Florida Makes Funeral Protesting a Crime

The state of Florida has decided to take a strong stand on the protests that have sprung up against protesters making political statements at funerals; the protests have been a particular problem at the funerals of members of the armed forces and have taken place across the U.S. In response the Florida State Legislature has decided to bring in strict laws detailing when and where protesters can be when funerals are taking place.

The bill’s sponsor Republican Lizbeth Benacquisto representing Fort Myers saw the Funeral Buffer Bill pass the state legislature and be signed into law effective October 1st 2013 by Governor Rick Scott. The new law, which is punishable with up to a year in jail requires all protests to take place no closer than 500 feet from the funeral venue, a distance that cannot be encroached upon one hour before the funeral, during the funeral and one hour after the funeral. The buffer zone is designed to ensure the protesters maintain their right to free speech while the family and friends of the deceased have the space to grieve and pay their last respects in privacy.

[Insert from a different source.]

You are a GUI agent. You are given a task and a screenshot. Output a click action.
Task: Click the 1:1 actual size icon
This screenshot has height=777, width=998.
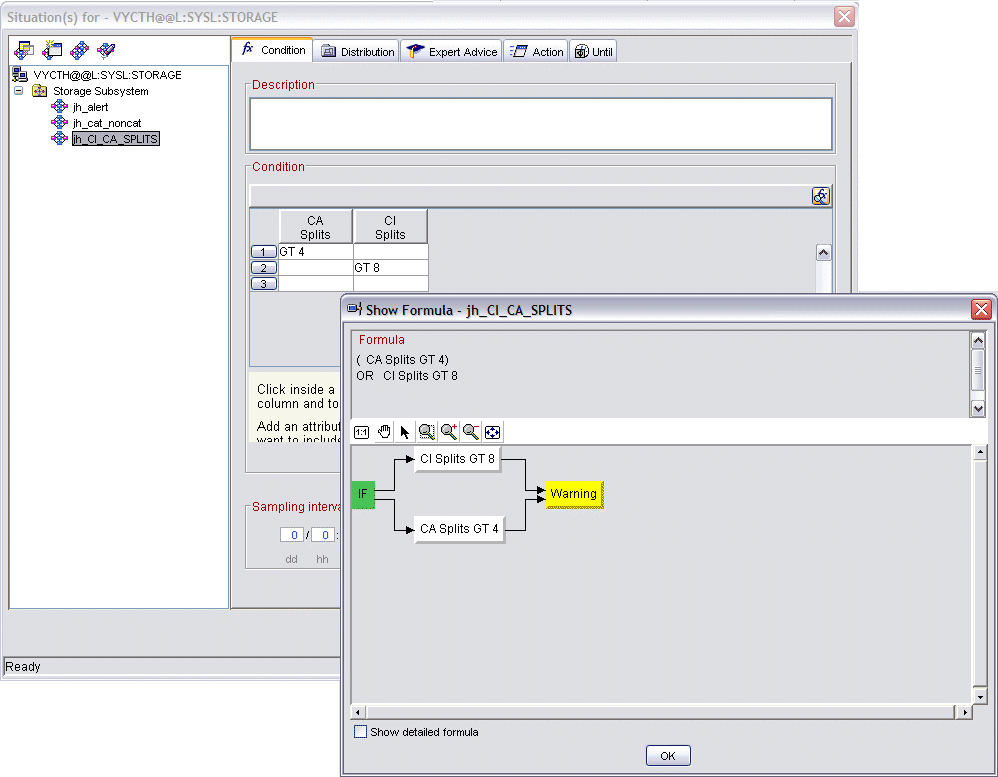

With protests by religious groups, such as the Westboro Baptist Church, taking place at a large number of military funerals across the United States, the state of Florida has decided to take a stand to protect friends and families. Although aimed at reducing the impact protests have on military funerals, the Buffer Bill is not limited in scope to only those of U.S. military service people. All funerals will be subject to the ban on protests within 500 feet of the funeral; some protests have spilled over into angry physical confrontations between protesters and those supporting military families.